'Since your visit to Rome, political changes in the United Kingdom have focused attention on the consequences of the financial crisis, which has caused so much hardship to countless individuals and families. The spectre of unemployment is casting its shadow over many people’s lives, and the long-term cost of the ill-advised investment practices of recent times is becoming all too evident. In these circumstances, there will be additional calls on the characteristic generosity of British Catholics, and I know that you will take a lead in calling for solidarity with those in need.

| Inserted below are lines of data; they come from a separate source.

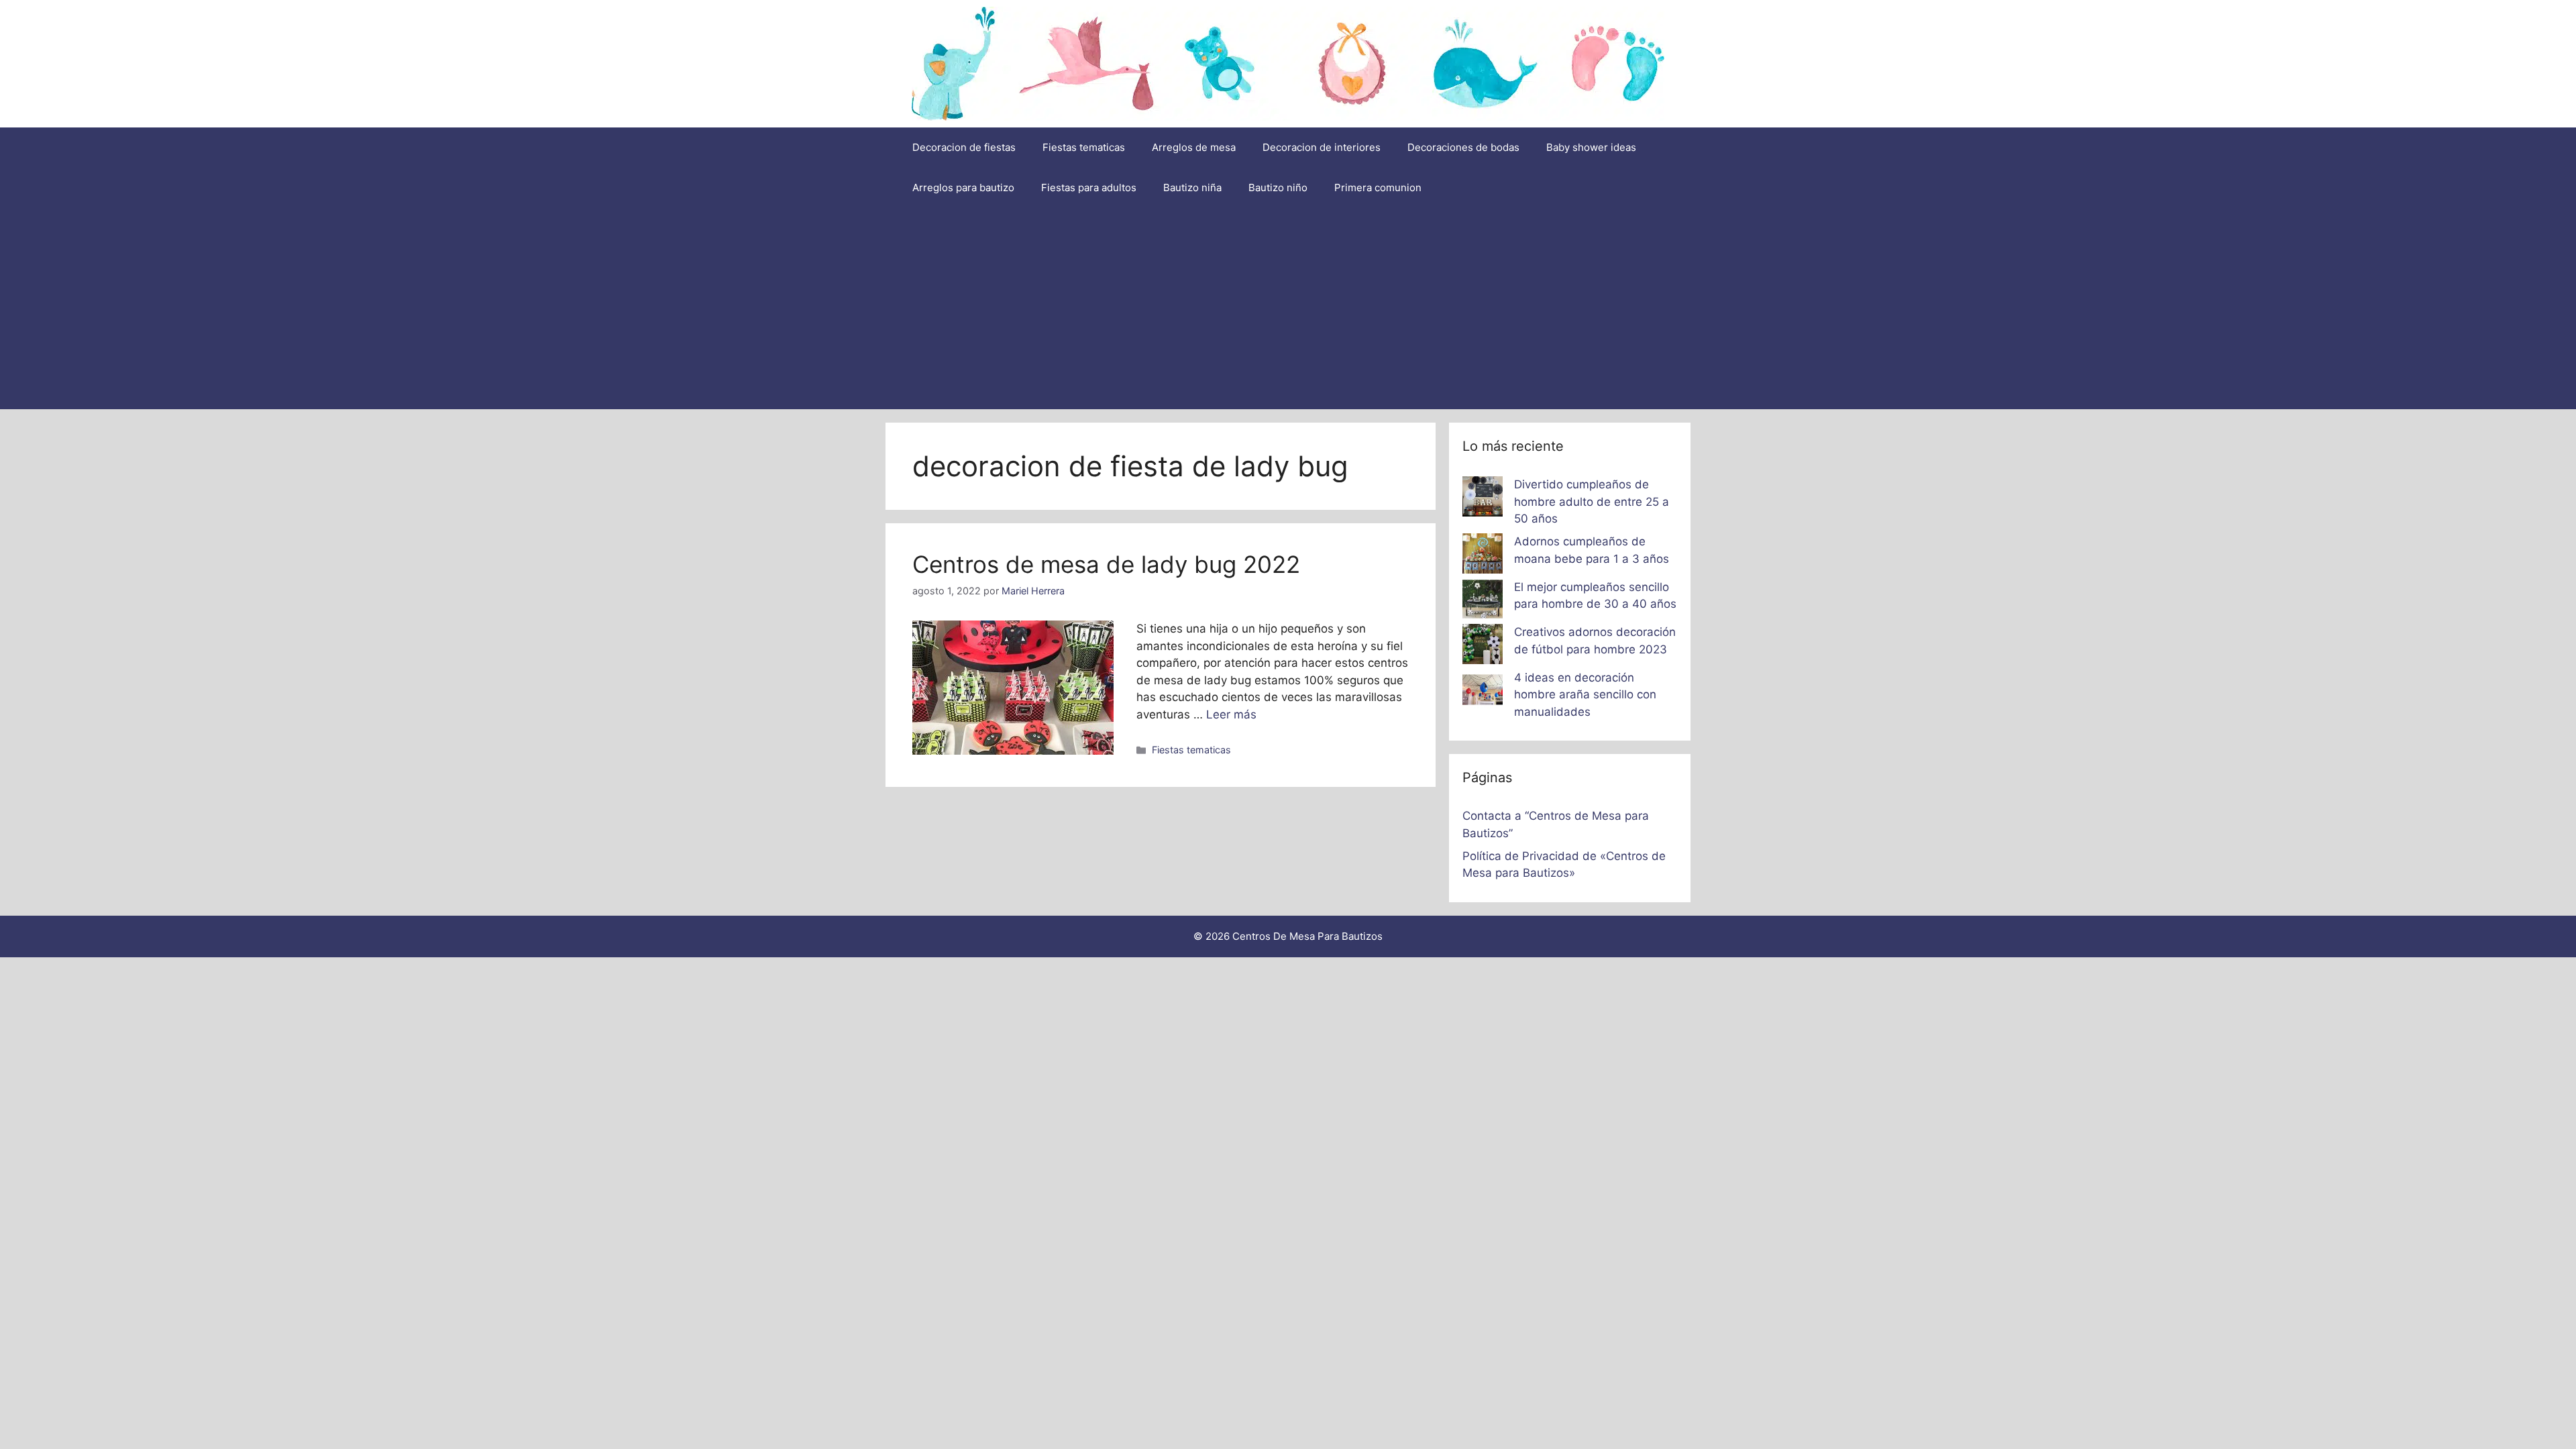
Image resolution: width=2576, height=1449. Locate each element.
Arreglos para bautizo (963, 187)
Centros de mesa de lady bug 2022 (1106, 564)
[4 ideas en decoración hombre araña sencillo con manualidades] (1482, 692)
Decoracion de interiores (1322, 147)
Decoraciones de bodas (1463, 147)
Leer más (1231, 714)
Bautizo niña (1192, 187)
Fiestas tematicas (1083, 147)
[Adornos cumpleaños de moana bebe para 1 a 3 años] (1482, 556)
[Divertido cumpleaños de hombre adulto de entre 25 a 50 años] (1482, 499)
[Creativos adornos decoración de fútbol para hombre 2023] (1482, 646)
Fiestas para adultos (1088, 187)
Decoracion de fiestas (964, 147)
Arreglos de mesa (1194, 147)
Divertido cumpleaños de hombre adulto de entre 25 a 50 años (1591, 501)
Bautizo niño (1277, 187)
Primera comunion (1377, 187)
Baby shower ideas (1591, 147)
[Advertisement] (1288, 308)
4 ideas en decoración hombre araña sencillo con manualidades (1585, 694)
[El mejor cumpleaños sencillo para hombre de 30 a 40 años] (1482, 602)
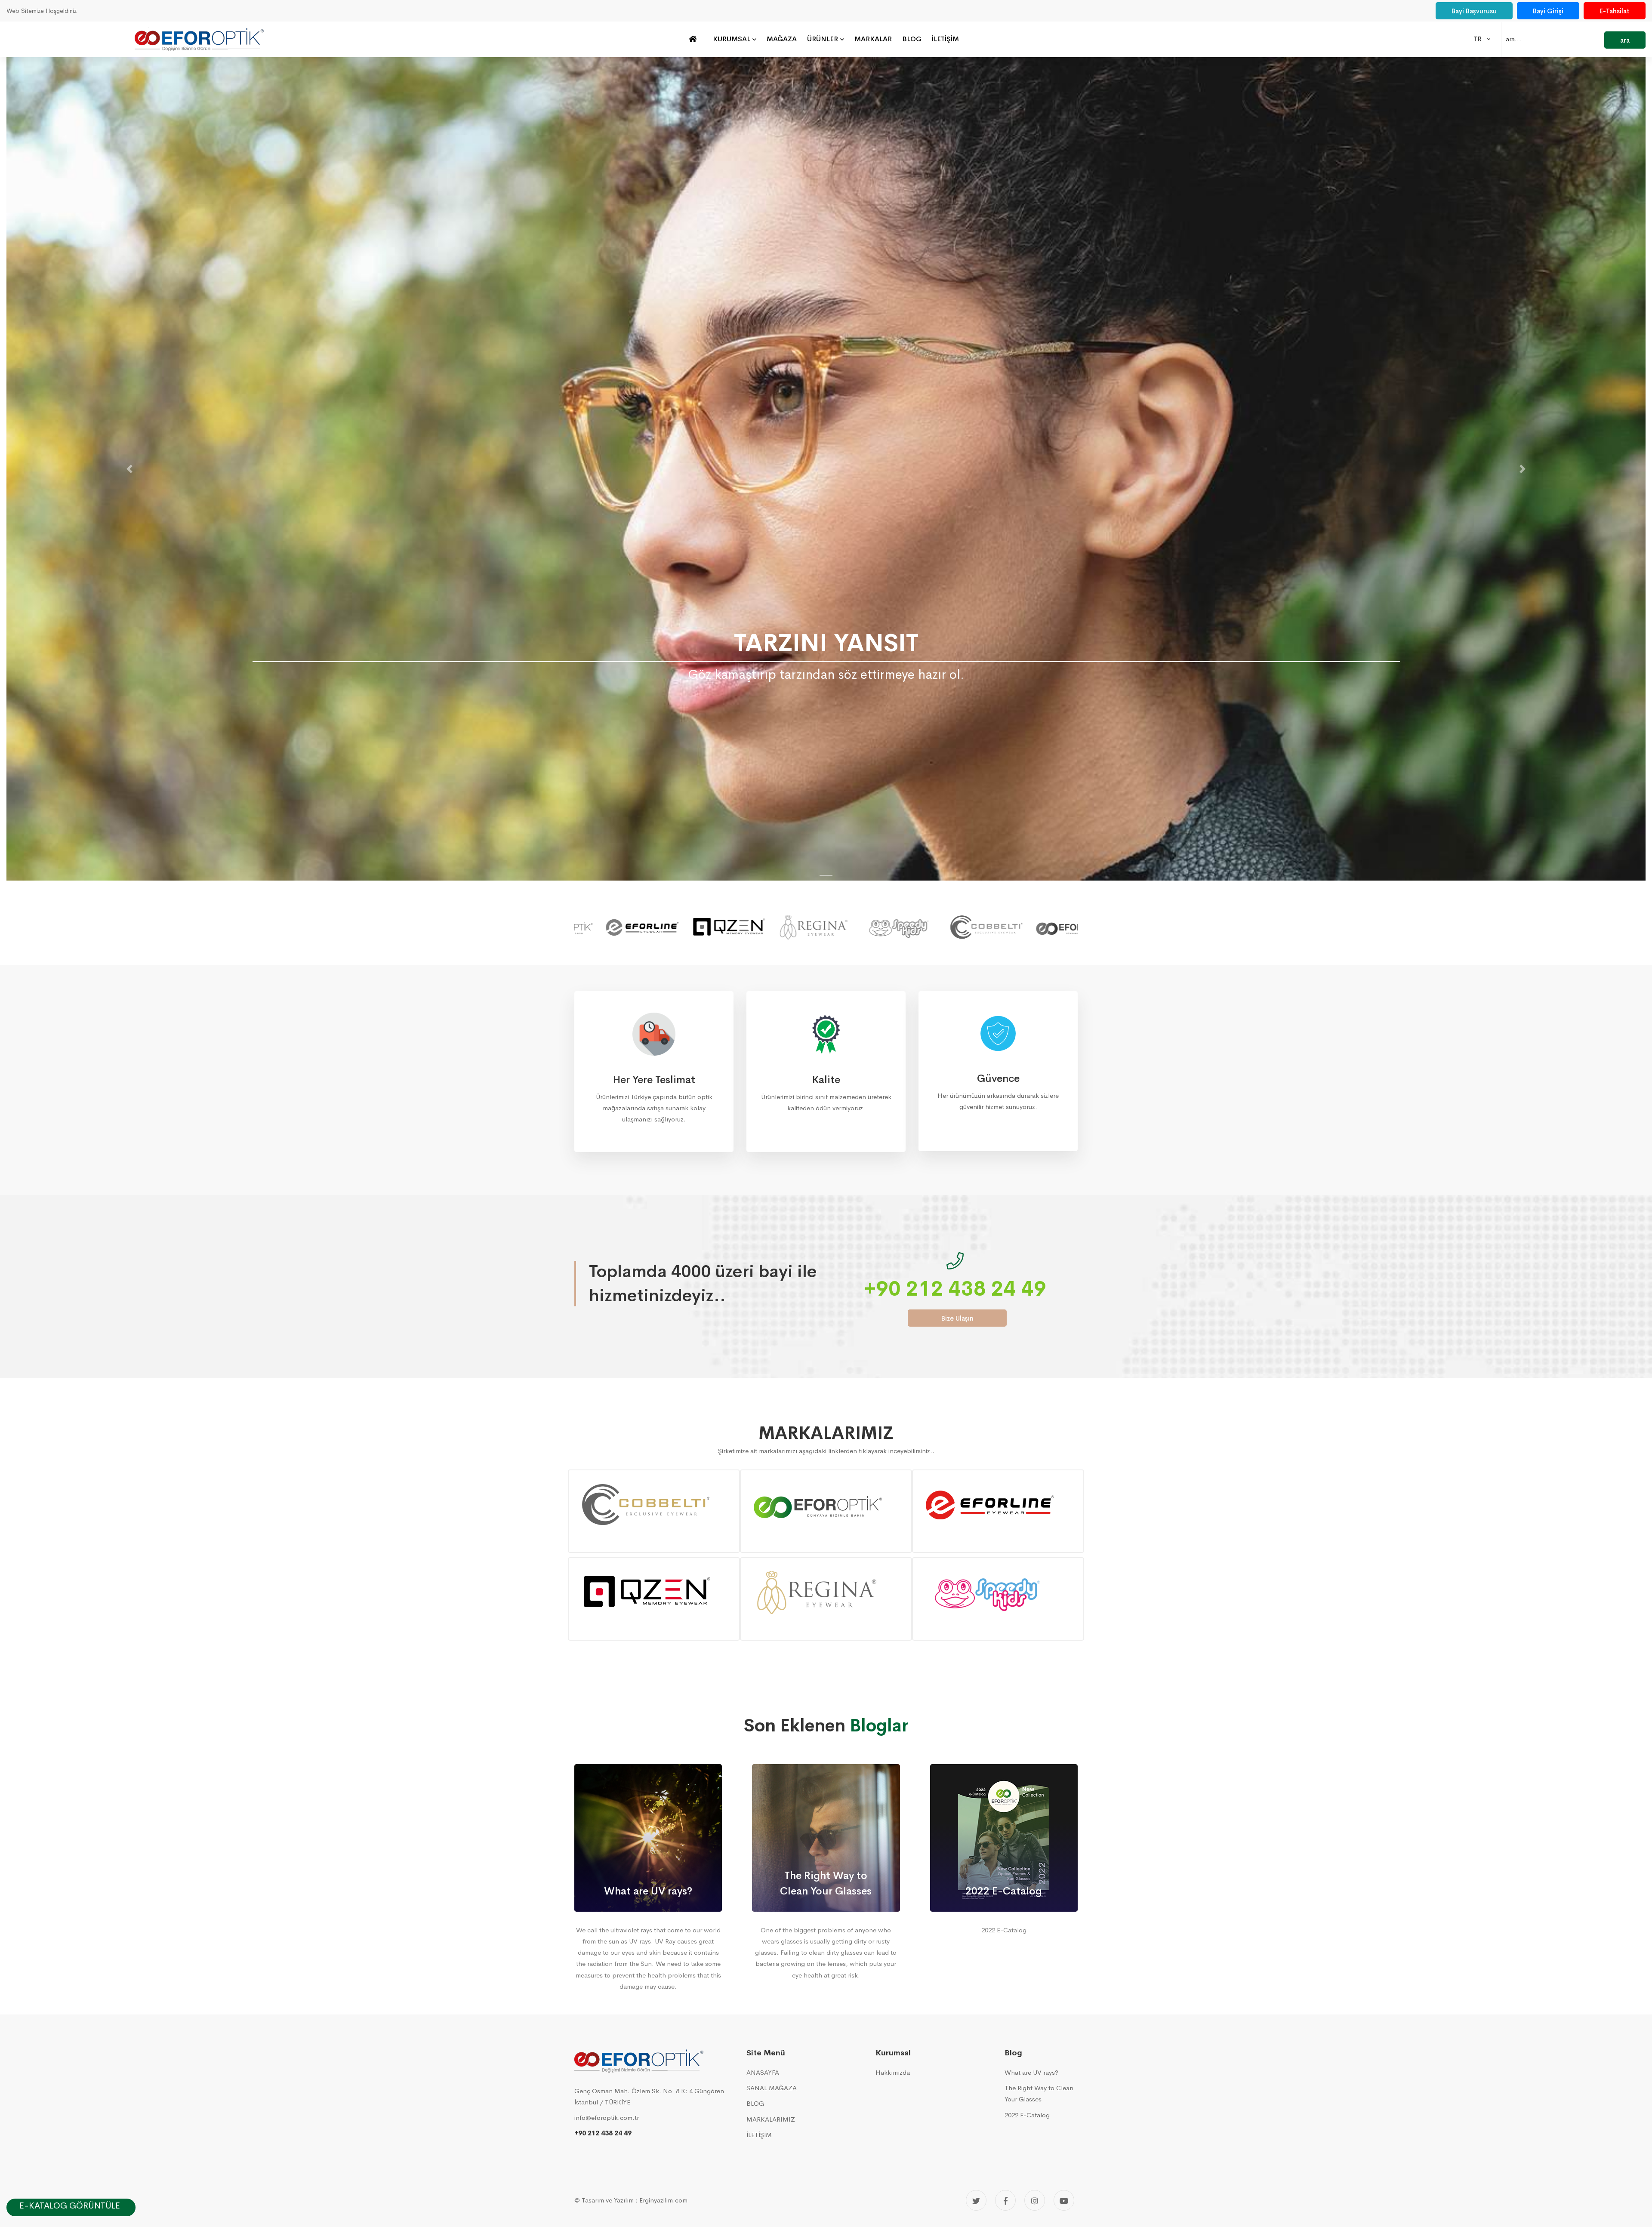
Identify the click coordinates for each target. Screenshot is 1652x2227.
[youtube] (1064, 2200)
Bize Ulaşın (957, 1318)
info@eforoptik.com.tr (606, 2117)
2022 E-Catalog (1027, 2115)
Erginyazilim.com (663, 2200)
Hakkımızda (892, 2072)
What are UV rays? (1031, 2072)
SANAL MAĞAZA (771, 2088)
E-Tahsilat (1615, 11)
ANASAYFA (762, 2072)
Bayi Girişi (1548, 11)
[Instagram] (1034, 2200)
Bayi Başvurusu (1474, 11)
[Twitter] (976, 2200)
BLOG (755, 2103)
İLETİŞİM (759, 2135)
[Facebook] (1005, 2200)
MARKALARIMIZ (770, 2119)
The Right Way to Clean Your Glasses (1039, 2093)
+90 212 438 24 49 (955, 1289)
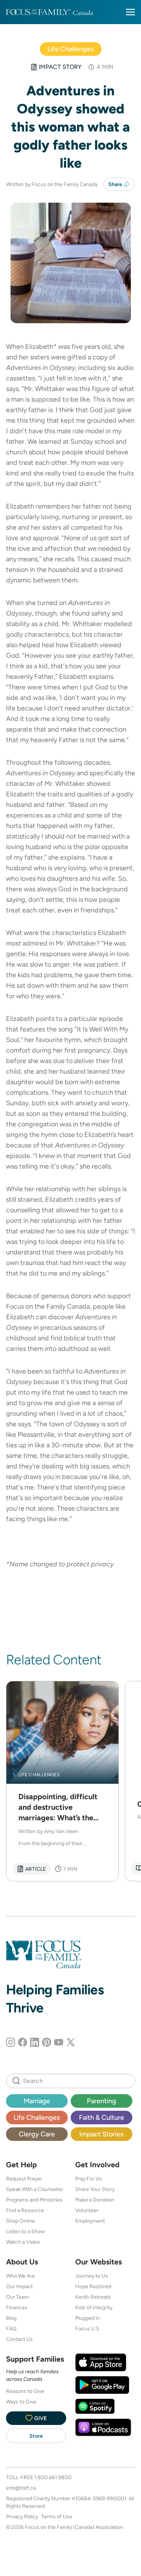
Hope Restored (93, 2286)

The prophetic voice of Christians has an important role in highlighting the needs of the poor and disadvantaged, who can so easily be overlooked in the allocation of limited resources. In their teaching document Choosing the Common Good, the Bishops of England and Wales underlined the importance of the practice of virtue in public life.'Bones rather intemporately rants:
The kind of 'justice n' peace' work promoted by the Bishops of England and Wales is one that doesn't really promote the idea of the rich actually ever coming into contact with the poor, so that the chasm of understanding between Lazarus and Dives is perpetuated until the End of Time. There is a collection for CAFOD, the once Catholic charity who now, apparently, promote contraception and abortive procedures in total and utter contradiction to Church Teaching, but it is almost as if the Bishops really believe that the Gospel is somehow about fairtrade, rather than emphasising the Works of Mercy, which not only help to act as reparation for our own sins, but touch the lives and hearts of others in a profoundly human way. Somehow, I do not think that when Our Lord preached that at the Last Judgment, He would gather into His Kingdom those who fed the hungry, gave shelter to the homeless and visited the sick and imprisoned, that He imagined the souls of a large gathering of Benetton-clad youngsters holding hands and being photographed by the Diocesan rag to raise awareness about 'climate change' ascending up to God.The Gospel calls us to hands on practical charity but is it "either or" or should it be "both and"?
Bones is quite right to ask, "Has the Church's mission to the Poor been reduced to 'campaigning'?"